### [Requirement]
Your task is to return all the entries below exactly, with every picture omitted.
######
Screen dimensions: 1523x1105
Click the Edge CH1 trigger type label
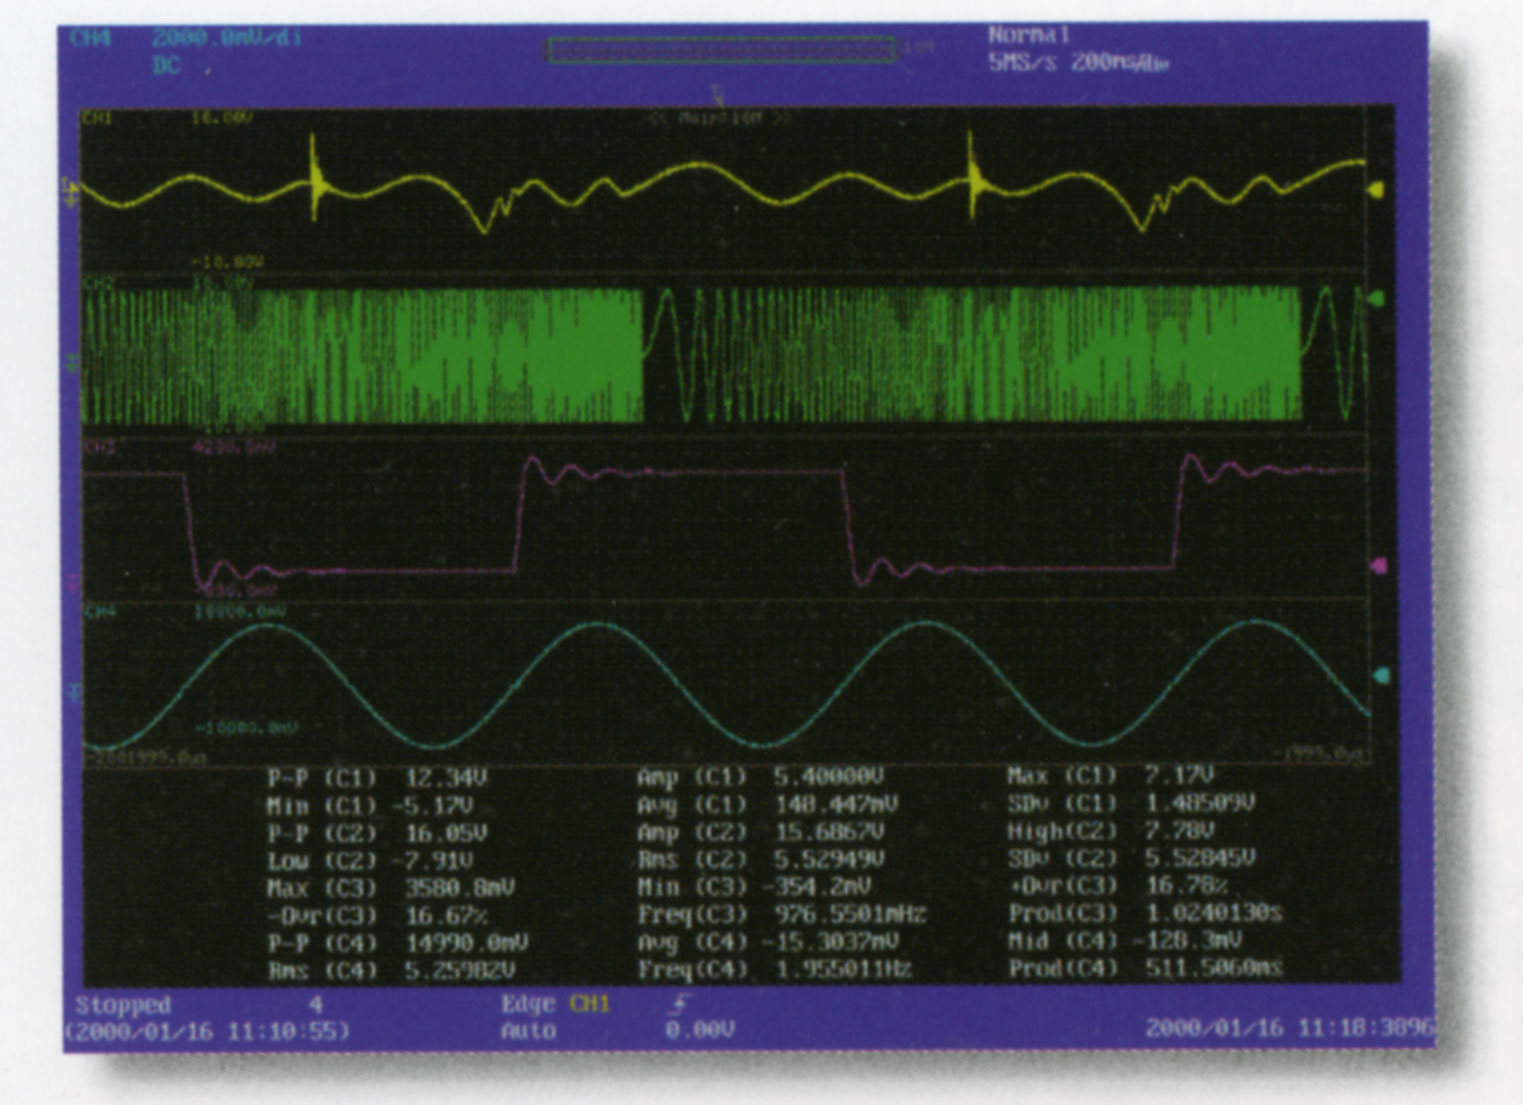(555, 1005)
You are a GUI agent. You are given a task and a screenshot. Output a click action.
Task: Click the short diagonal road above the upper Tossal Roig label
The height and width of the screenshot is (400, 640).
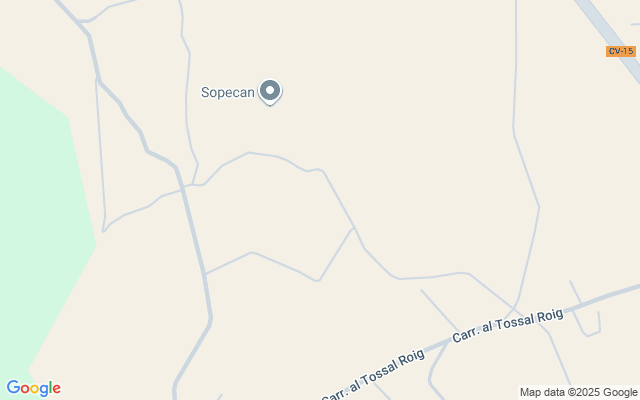(x=440, y=310)
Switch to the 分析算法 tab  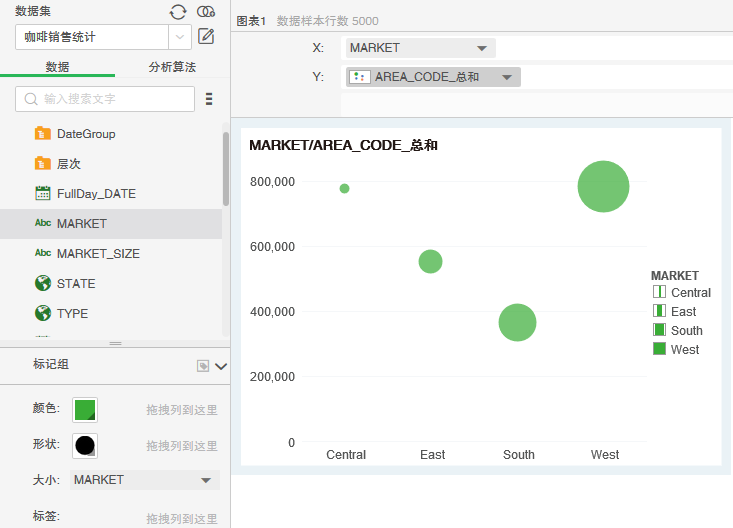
######
### [Your response]
Screen dimensions: 1523x1105
Click the Edge CH1 trigger type label
(555, 1005)
You are a GUI agent. You are given a task and a screenshot. Output a click action.
Task: Click the short diagonal road above the upper Tossal Roig label
The height and width of the screenshot is (400, 640).
(x=440, y=310)
Switch to the 分析算法 tab  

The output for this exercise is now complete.